Rattrapé par ses souvenirs, Peter enfonça ses ongles dans la chair de ses paumes. Par quel tour était-il possible de changer autant ? L’Autre et lui avaient vécu tant d’événements ensemble ! Il lui suffisait d’ouvrir la porte aux réminiscences afin d’en ressusciter une flopée : leur voyage à la mer lorsqu’ils étaient en maternelle, leur premier jour de primaire, l’année où ils étaient partis dans un parc d’attractions, les fêtes, les balades en forêt, les sorties au cinéma, leurs premiers amours, les rires avec des amis…
Oh ! Qu’il regrettait ces épisodes de joie ! Il les chérissait plus que n’importe quoi d’autre. Désespéré par sa captivité, Peter se languissait même des mésaventures et des tracas par lesquels ils étaient passés. Abandonné à son sort, comment aurait-il réussi à ne pas y songer ? Il revivait avec une netteté étonnante l’après-midi où l’Autre s’était coincé la tête entre deux rambardes de l’escalier, les fois où ils avaient été injustement punis, les quelques heures de colle qu’ils s’étaient pris ou la période durant laquelle l’Autre avait enduré un chagrin d’amour.

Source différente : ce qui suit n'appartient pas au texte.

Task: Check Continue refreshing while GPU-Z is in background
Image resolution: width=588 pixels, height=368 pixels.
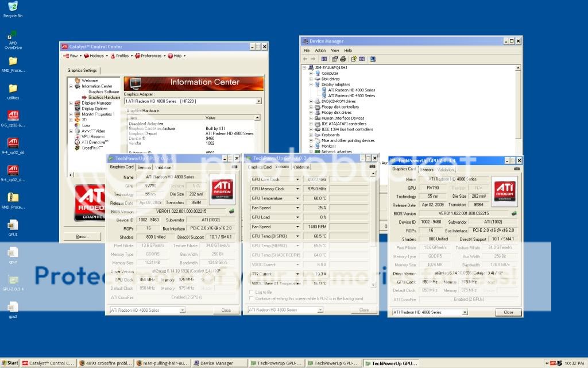Action: point(251,299)
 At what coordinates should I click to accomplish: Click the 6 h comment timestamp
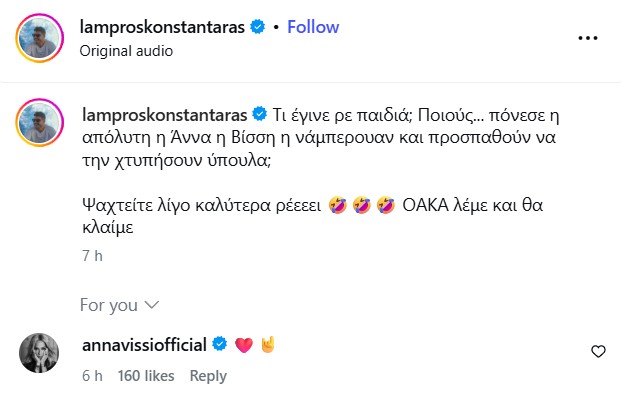[92, 376]
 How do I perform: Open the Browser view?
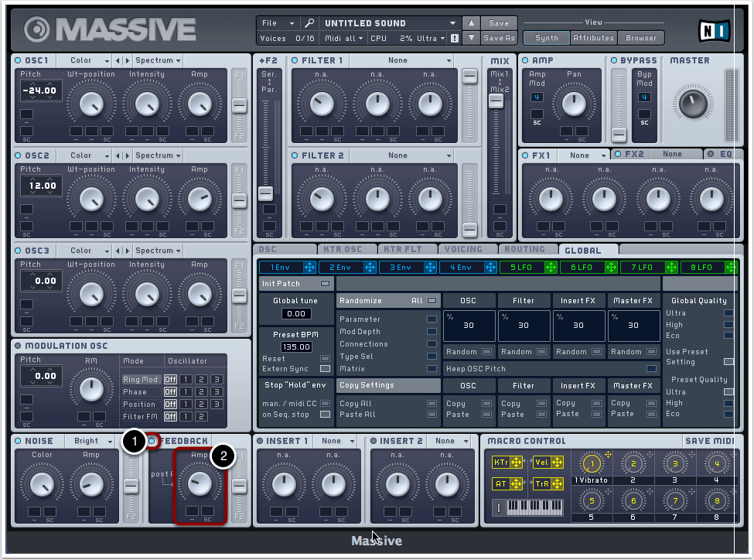[x=641, y=38]
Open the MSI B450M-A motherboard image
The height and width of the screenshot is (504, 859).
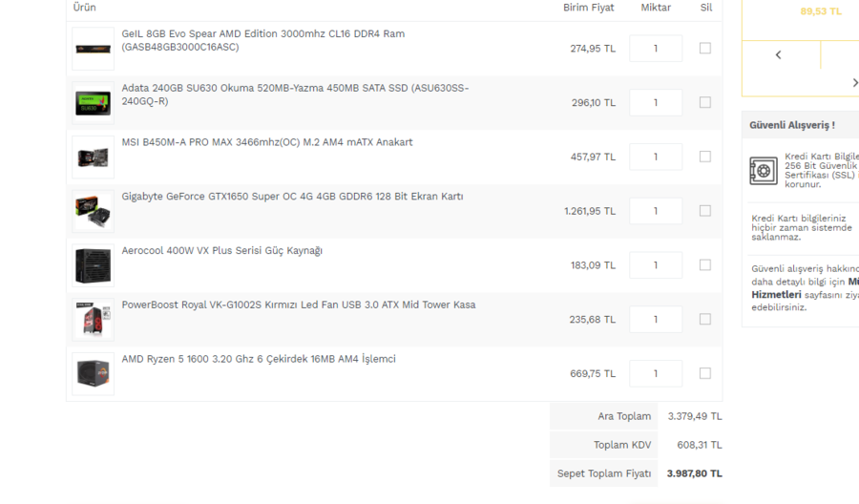click(x=93, y=157)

Leur vie n’était alors pas facile, mais Peter aurait voulu que ces instants ne possèdent pas de fin. Une larme unique ruissela sur sa joue. Il désirait sortir d’ici, partir de sa geôle de noirceur. Il souhaitait goûter à nouveau au bonheur. Néanmoins, il avait conscience que l’Autre ne le laisserait pas s’échapper. Il était trop tard pour qu’il se souvienne de lui, beaucoup trop tard pour qu’il rouvre la porte…
L’Autre avait oublié l’enfant qui était en lui.